Saturday, May 2, 2009

Mobile IP

The mobile IP service (RFC 2002) provides complete mobility to a user. The PDSN has the functionality of an FA. A user is assigned an HA in its home IP network. The MS is assigned an IP address, called home address, which is in the same subnet as the HA. The MS uses CoA (IP address of the FA) to register with the HA. Registration causes the HA to perform proxy ARP on the home subnet and begins intercepting all packets destined to the MN's home address. The HA also creates a binding between the home address of the MN and the care-of address specified in the Registration request. When the HA receives data for an MS, it forwards the data to the FA using CoA and the FA forwards the data to the MS. Packets destined for the MN are tunnelled using IP-in-IP tunnelling to the care-of address.

IP-in-IP tunnelling is specified in RFC 2003. Mobile IP allows an MS to be reachable regardless of whether it is roaming in a public or private network. The only criteria is that the care-of address and the home agent have public IP addresses that are globally routable. In case of private network access, the MS uses reverse tunneling via the FA to send the data through the private network.Mobile IP signaling is exchanged on the traffic channels over the air interface, which is an inefficient usage of the expensive radio resource. There are some improvements with respect to the base mobile IP protocol to make the signaling more RR efficient.

One such improvement is that the agent advertisement messages are not broadcast continuously and periodically by the PDSN to all the MS. Instead, they are sent to an MS after establishing PPP connection. Another improvement is that the PDSN can only repeat the advertisements a configurable number of times for an MS. Also, the PDSN stops sending the advertisements to an MS once it receives a registration request from the same MS. As mobile IP runs over the PPP connection, the mobile IP registration lifetime should be smaller than the PPP inactivity timer.

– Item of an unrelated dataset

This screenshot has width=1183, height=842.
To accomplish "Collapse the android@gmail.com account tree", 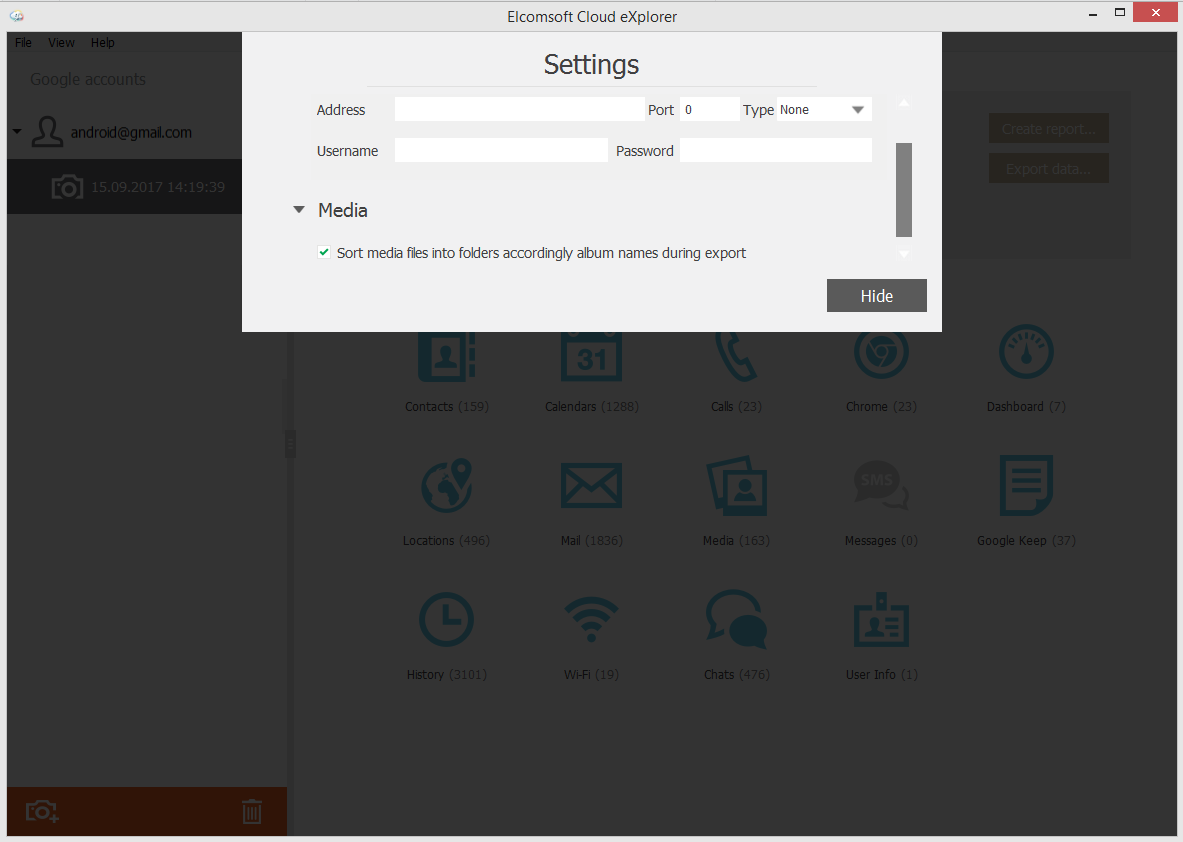I will click(17, 132).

The MS-FA security procedure is provided by using MS-FA challenge/response mechanism as described in RFC 3012. It is initiated by the PDSN to authenticate a user in a visited domain upon user registration. The PDSN includes an MS-FA challenge extension in the agent advertisement. Since the advertisements are rarely sent, the PDSN includes the next challenge in the registration reply. The MS uses this next challenge in the next re-registration with this PDSN. The PDSN communicates the FA challenge response, received from the MS, to the home AAA server through the visited AAA server.